Die Druckprobe ist ein vom TÜV überwachter Stresstest für den Kessel, für ein Kraftwerk kommt ihre Bedeutung einem Richtfest gleich: Die erfolgreiche Kesseldruckprobe zeigt, dass das Herzstück der Anlage seinen künftigen Anforderungen gewachsen ist. Die beiden Kessel des DHE haben eine Feuerungswärmeleistung von je 50 MW. Im späteren Betrieb werden in den Kesseln Wassertemperaturen von 400° C herrschen, so heiß ist der Wasserdampf, der mit 40 bar gegen die Kesselwände drückt. Diesen Belastungen müssen sie standhalten. Die Kesseldruckprobe simuliert diese Belastung. Hält der Kessel stand, ist er erfolgreich vom TÜV abgenommen. Bei der Kesseldruckprobe wird 20° C warmes Wasser in die Kessel gefüllt und der Druck über mehrere Stunden schrittweise auf 110 bar erhöht. Dieses Verhältnis entspricht der Belastung von 40 bar bei 400° C. Die maximale Belastung wird für 30 Minuten gehalten. Während des gesamten Vorgangs werden die Kessel auf etwaige Leckagen überprüft. Dies geschieht sowohl visuell als auch durch die Kontrolle des Drucks, der bei einer Undichtigkeit abfallen würde.

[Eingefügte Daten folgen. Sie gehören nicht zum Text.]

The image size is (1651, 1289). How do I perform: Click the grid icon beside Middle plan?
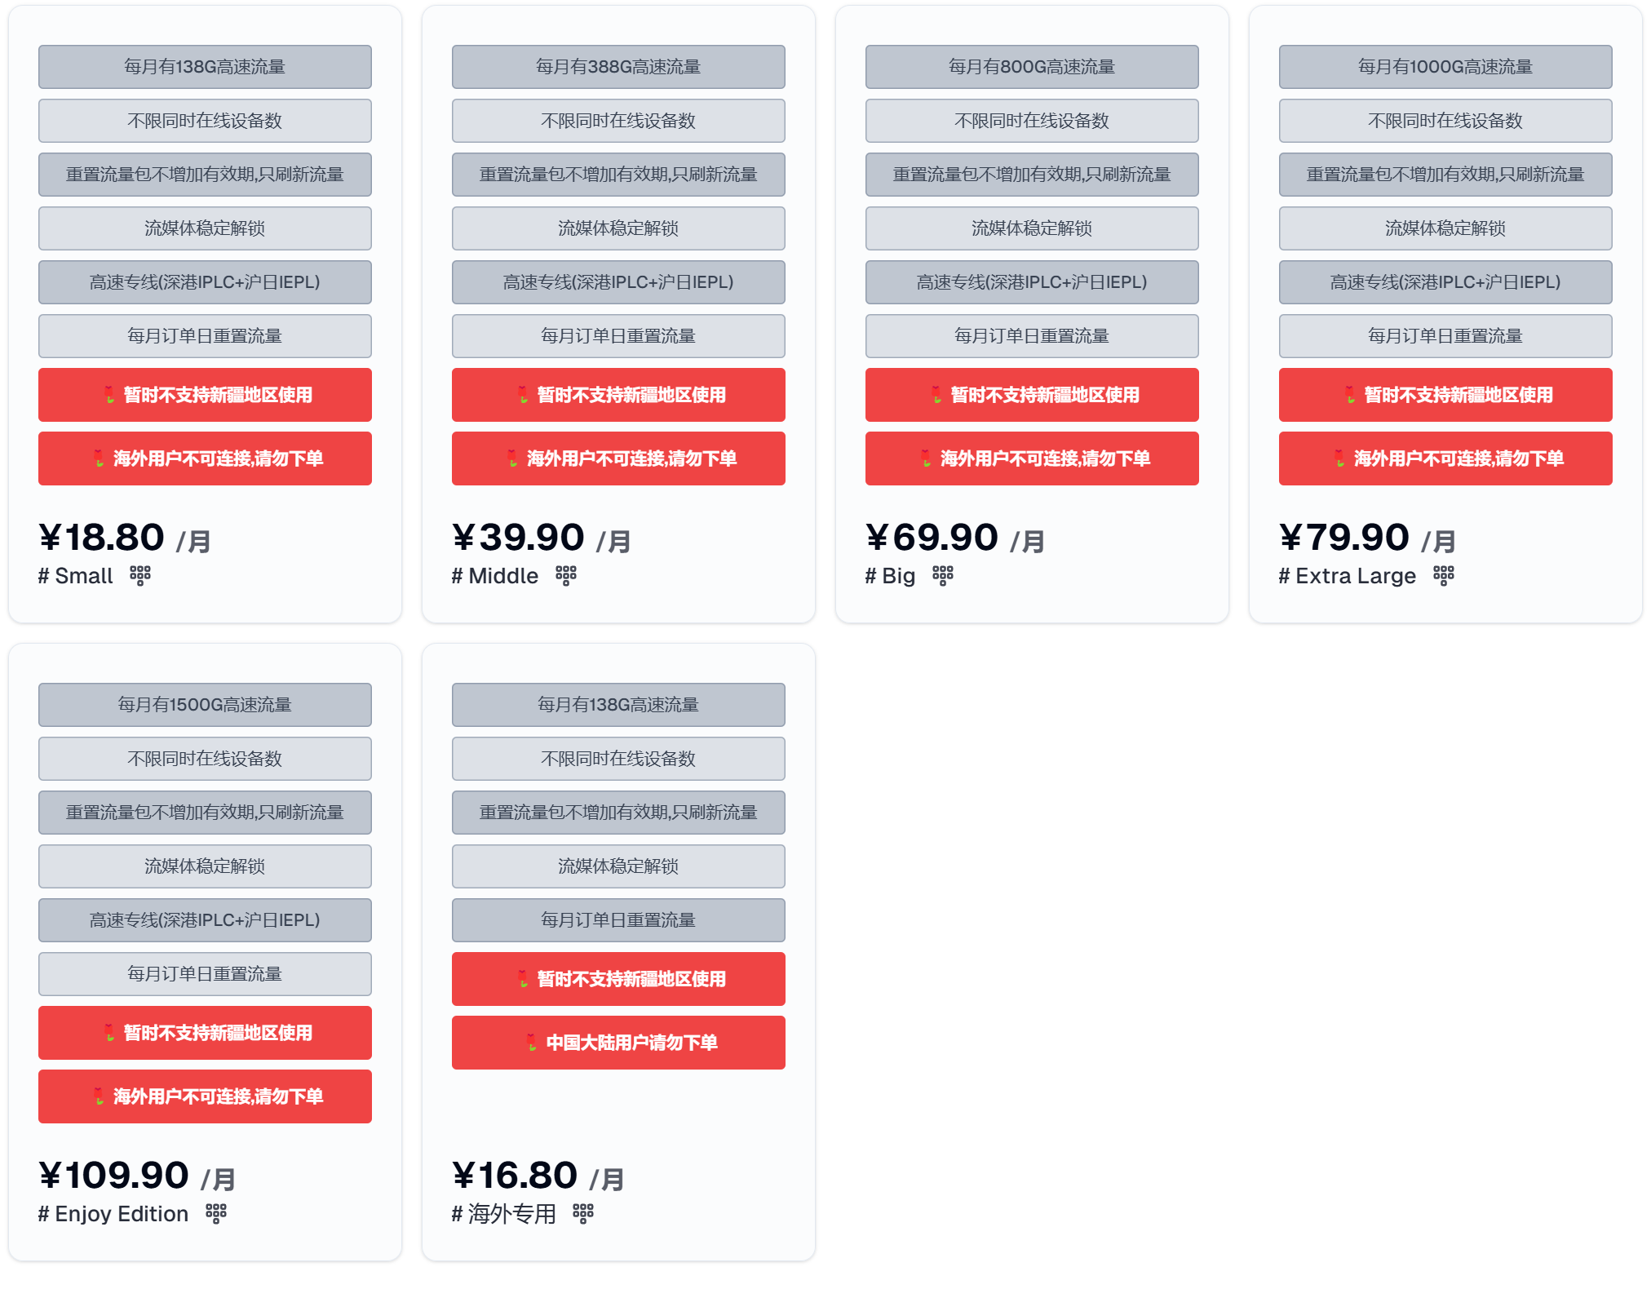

Die beiden Kessel des DHE haben ihre Druckprobe erfolgreich bestanden. Dieser Meilenstein auf dem Weg zur Inbetriebnahme des Holz-Energiezentrums wird mit einem symbolischen Akt, der Stempelung des Kesselschildes, bestätigt.

Der symbolische Abschluss

Ist die Druckprobe erfolgreich bestanden, wird das so genannte Kesselschild mit dem eingravierten Stempel des TÜV in die dafür vorgesehenen Kupfernieten eingeschlagen. Dies wird zum symbolischen Akt. Traditionell schlägt der TÜV nur die erste Niete ein, die anderen drei überlässt er dem Kraftwerksbetreiber, dem Kesselbauer oder den Ehrengästen der Kesseldruckprobenfeier. Die insgesamt acht Nieten für die beiden Kessel des DHE werden bei der Feier im Festzelt eingeschlagen, die Schilder dann im Anschluss an den Kesseln befestigt. 

Die Ansprache und Dankesrede zum symbolischen Einschlagen der Nieten hielt Dirk Stokvis, Geschäftsführer des Kesselbauers Doosan Lentjes GmbH aus Ratingen.